Book Summaries
Richard Dawkins’ The Superfluous Explanation
People assume scientists are honest. But scientists have certain kind of personalities, maybe a tendency to question everything beyond the point most people would be willing to go.
People assume scientists are honest. But scientists have certain kind of personalities, maybe a tendency to question everything beyond the point most people would be willing to go. Scientists may also be disagreeable since the very point of practicing science is to falsify previously established theories, so that we can make progress.
Dawkins uses an example to illustrate the point that God is a superfluous explanation to the theory of evolution in a debate with John Lennox.

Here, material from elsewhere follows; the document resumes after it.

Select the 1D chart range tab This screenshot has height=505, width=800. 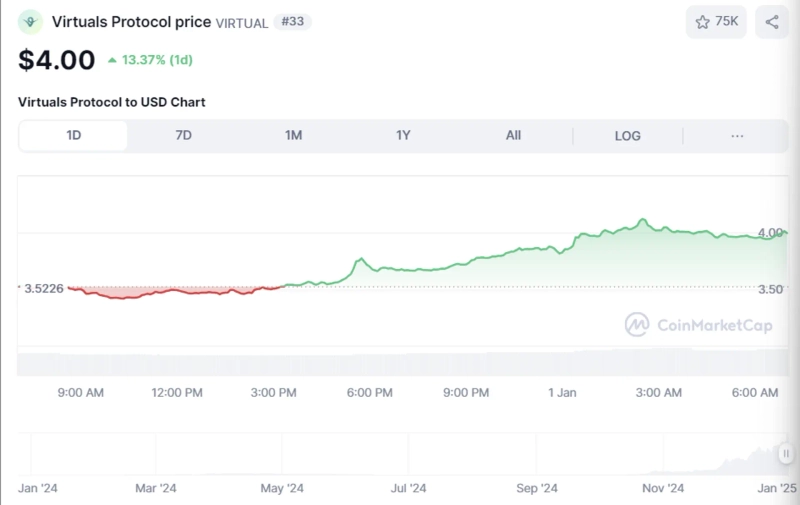pos(73,136)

The example is of a car moving along a path and avoiding obstacles. Dawkins insists that he car must have a driver or an agent, since a car can’t avoid obstacles on its own. But the mechanism of evolution doesn’t require an agent. But what about a car without a driver?
These days, they’re called autonomous vehicles. This vehicle contains artificial intelligence, but not necessarily an agent, that is responsible for avoiding obstacles. But does that mean that it’s logical to assume that no one created the autonomous vehicle since no agent is operating it?
Lennox says a book that is complex needs something more complex. Dawkins replies that complex things come from simple beginning, no need for complex God. But self-organization is not simple, at the subatomic and macro level.